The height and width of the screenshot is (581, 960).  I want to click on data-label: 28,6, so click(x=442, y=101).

━━━━━━━━━━━━━━━━

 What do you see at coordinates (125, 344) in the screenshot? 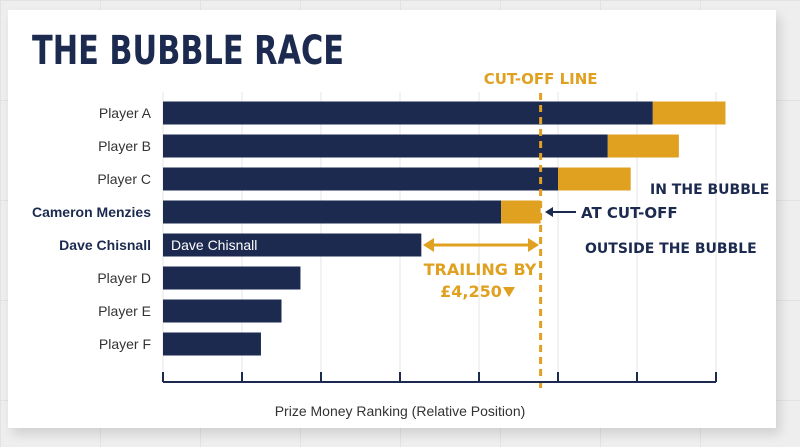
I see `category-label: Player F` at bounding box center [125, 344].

━━━━━━━━━━━━━━━━

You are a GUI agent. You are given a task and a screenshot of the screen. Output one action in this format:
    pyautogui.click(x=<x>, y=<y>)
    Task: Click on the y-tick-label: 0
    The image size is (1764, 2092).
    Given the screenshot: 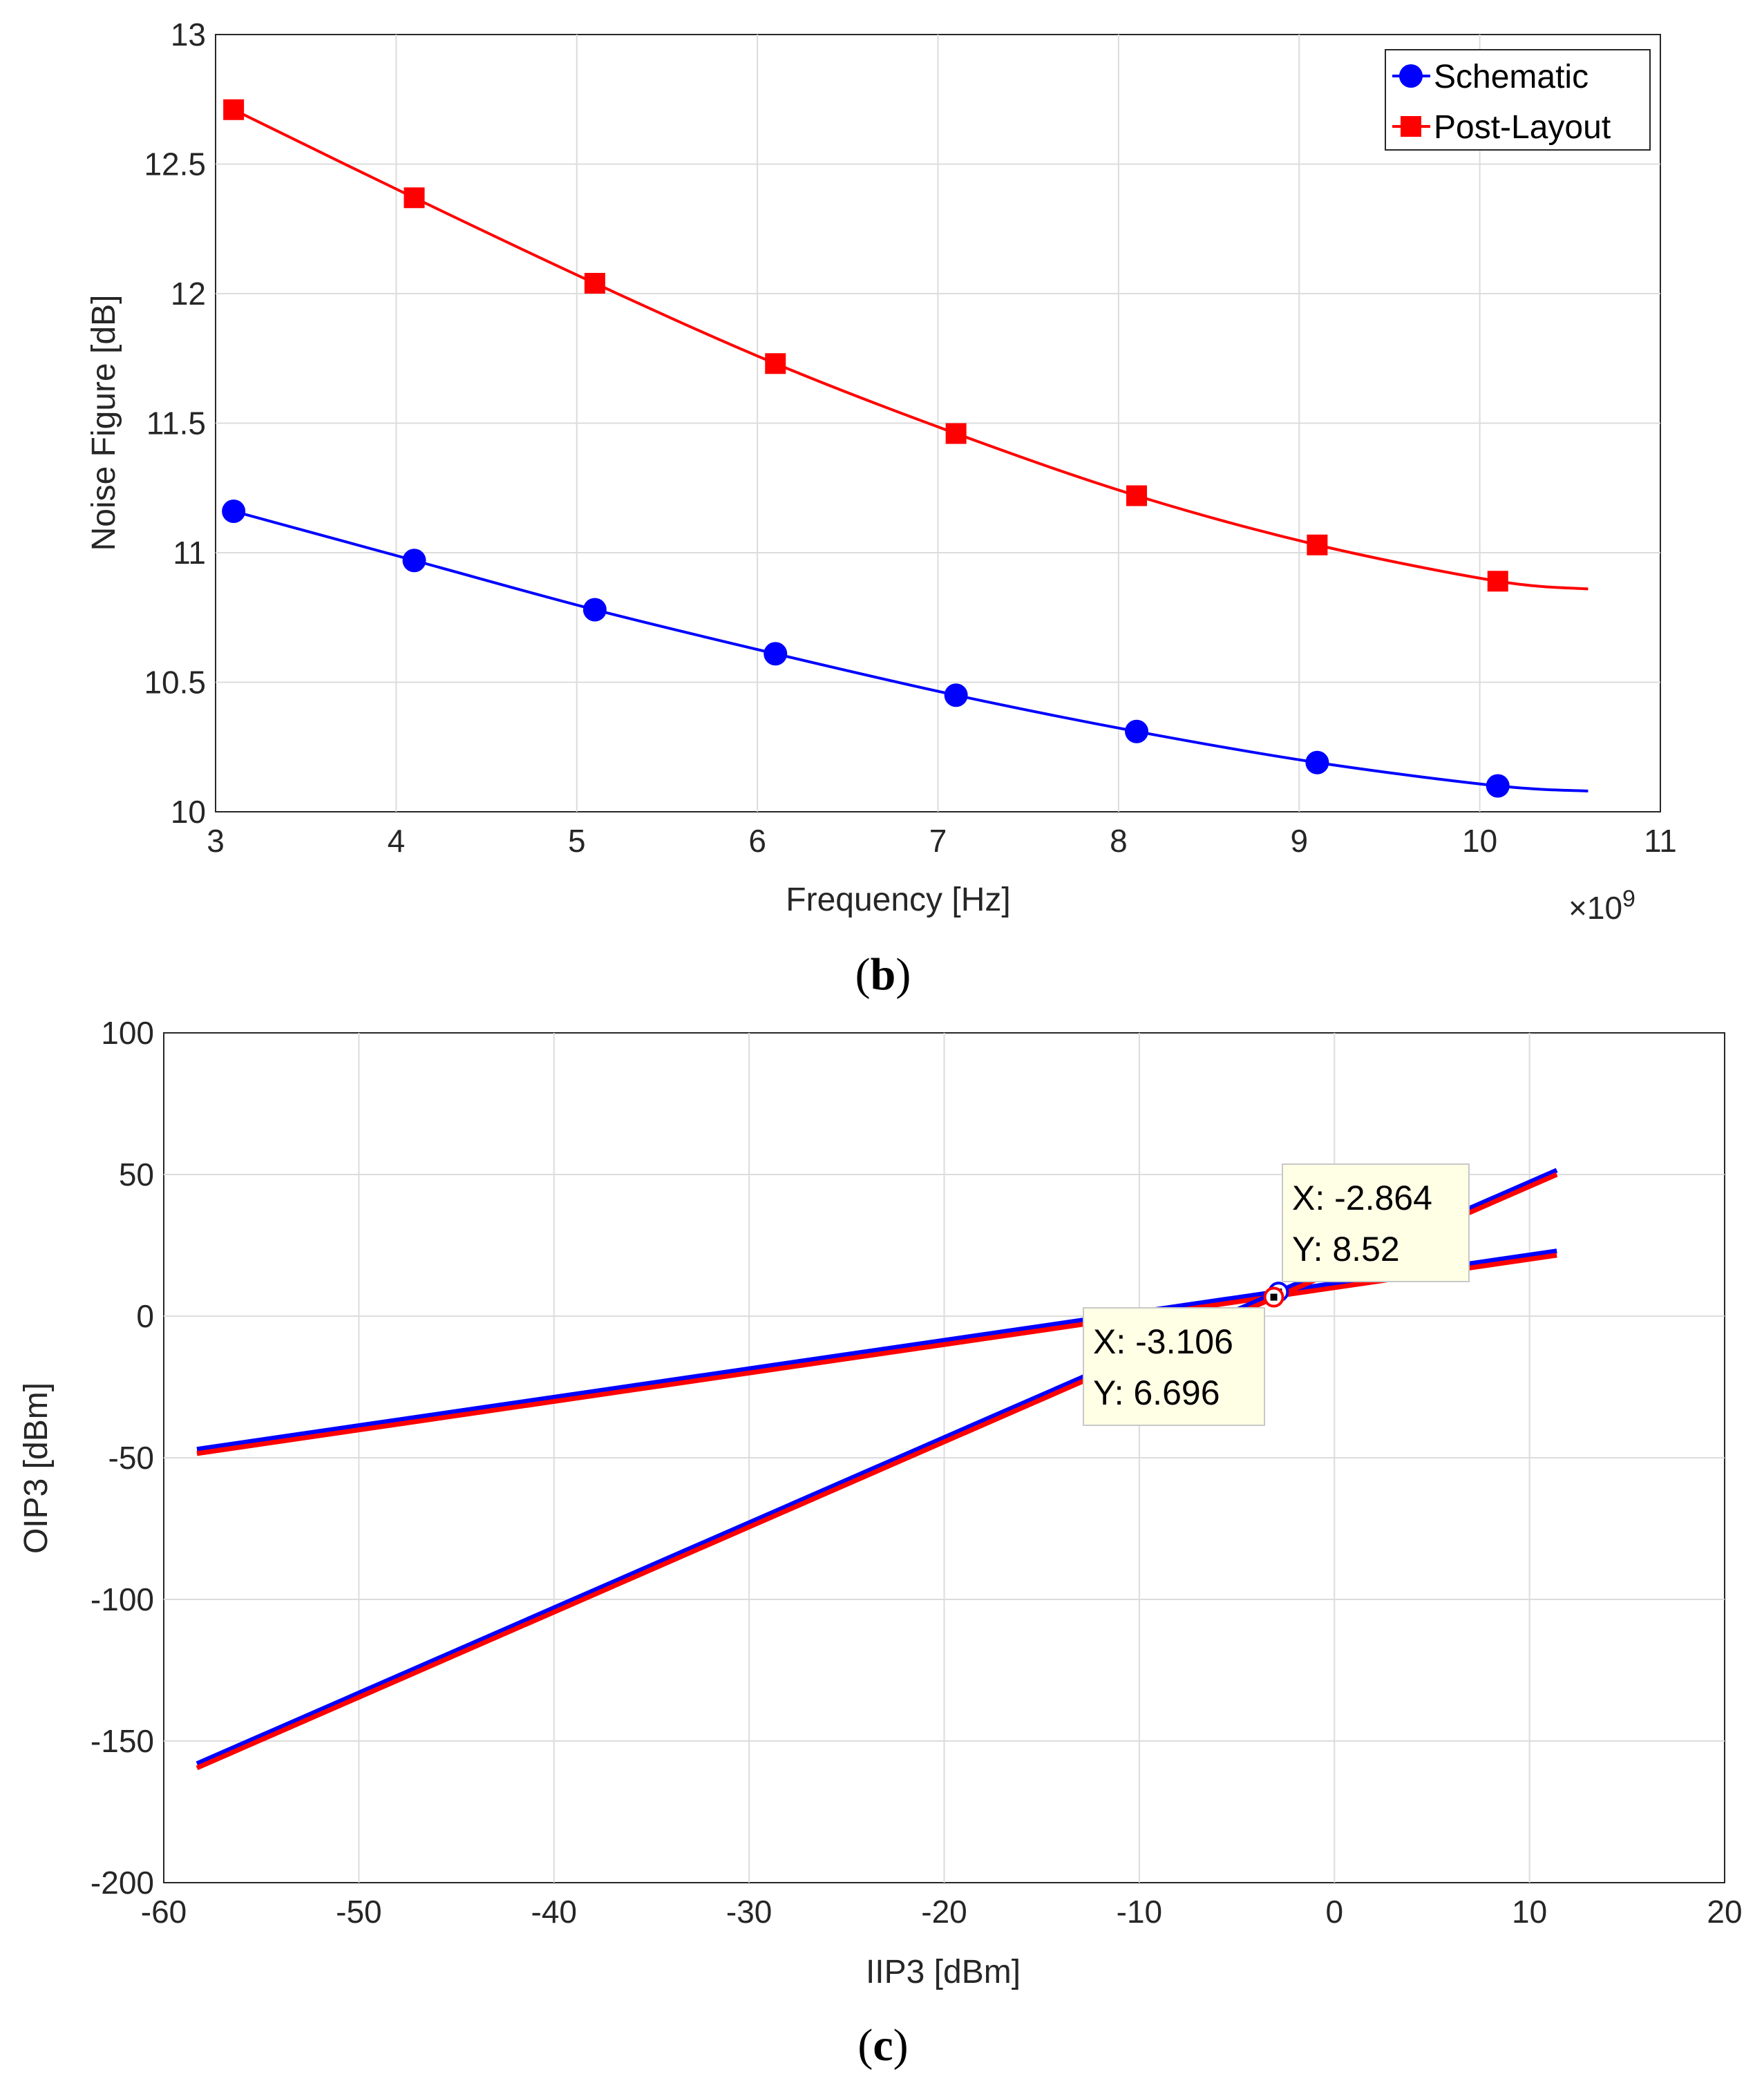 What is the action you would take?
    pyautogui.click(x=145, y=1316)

━━━━━━━━━━━━━━━━

→ What to work on: Please copy out the records starting with the line containing "What do you" and going on through the line containing "center [125, 344].", keeping the picture out of your answer.

→ Solution to the problem:
 What do you see at coordinates (125, 344) in the screenshot? 
I see `category-label: Player F` at bounding box center [125, 344].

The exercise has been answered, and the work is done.